Both heads whipped around to stare at Mirajane, standing behind the bar and absently polishing a glass after having seemingly appeared out of nowhere. She was smiling that smile again – the one that would send a man running if he knew what was good for him. Both slayers stiffened in their seats. Her grin widened.
"Male bonding is so precious!"
"..."
"..."
"We're not bonding!" / "The hell, woman?!"
"Real men share their feelings!" Elfman interjected from beside his sister.
"Shaddup!"
And so ensued yet another bar brawl, and, as per the usual, the other members seated about the guild hall came running to join in the fray.
Lucy watched from the sidelines as her boyfriend was thrown across the length of the guild, only to scream bloody murder and hurtle himself back into the mass of arms and legs and dust. She sighed.
"Men."
"Aye."
"What do you think started it this time?"
Levy shrugged. "Food, probably. You know those two."
"Can't they have a civilized conversation for once, without beating each other senseless?"
"And what would they talk about, Lu-chan?"
Lucy grinned. "I dunno. Feelings?"
Levy laughed. "Can you even picture that conversation?"
"Nope. It'd probably just be normal guy-talk, anyway, if they somehow managed to keep a conversation going without immediately resorting to violence. Probably just stuff about food and missions."

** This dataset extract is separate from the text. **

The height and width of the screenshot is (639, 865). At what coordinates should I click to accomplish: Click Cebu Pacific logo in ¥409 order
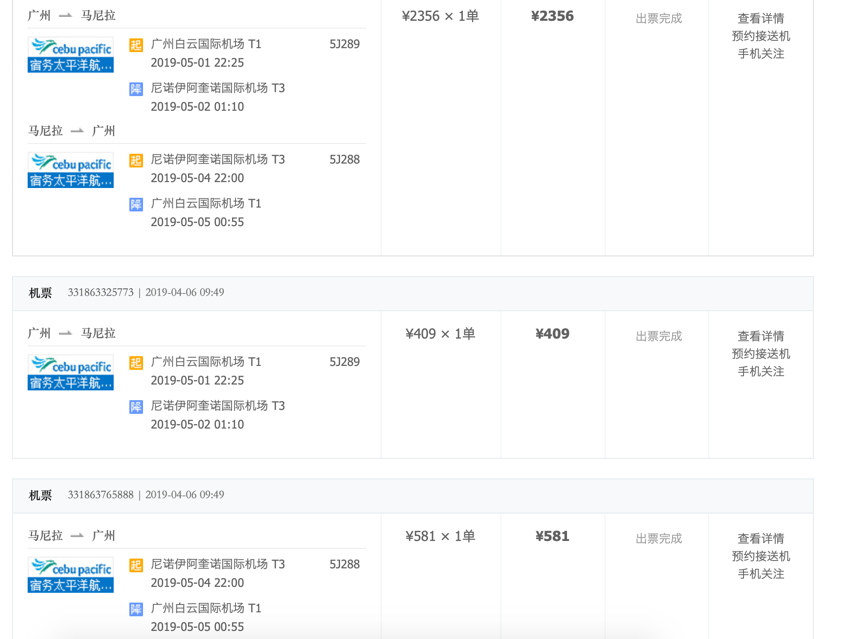tap(71, 372)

Levy hummed her agreement, absently stroking the fur on Lily's head.
Having actually heard every word of the dragonslayers' conversation since entering the guild hall, Pantherlily wisely kept his mouth shut, although the smirk on his face was hard to remove.
Guy talk, huh?
AN: All fun and games, folks; a light-hearted piece to outweigh some of my more serious works. I hope you enjoyed it!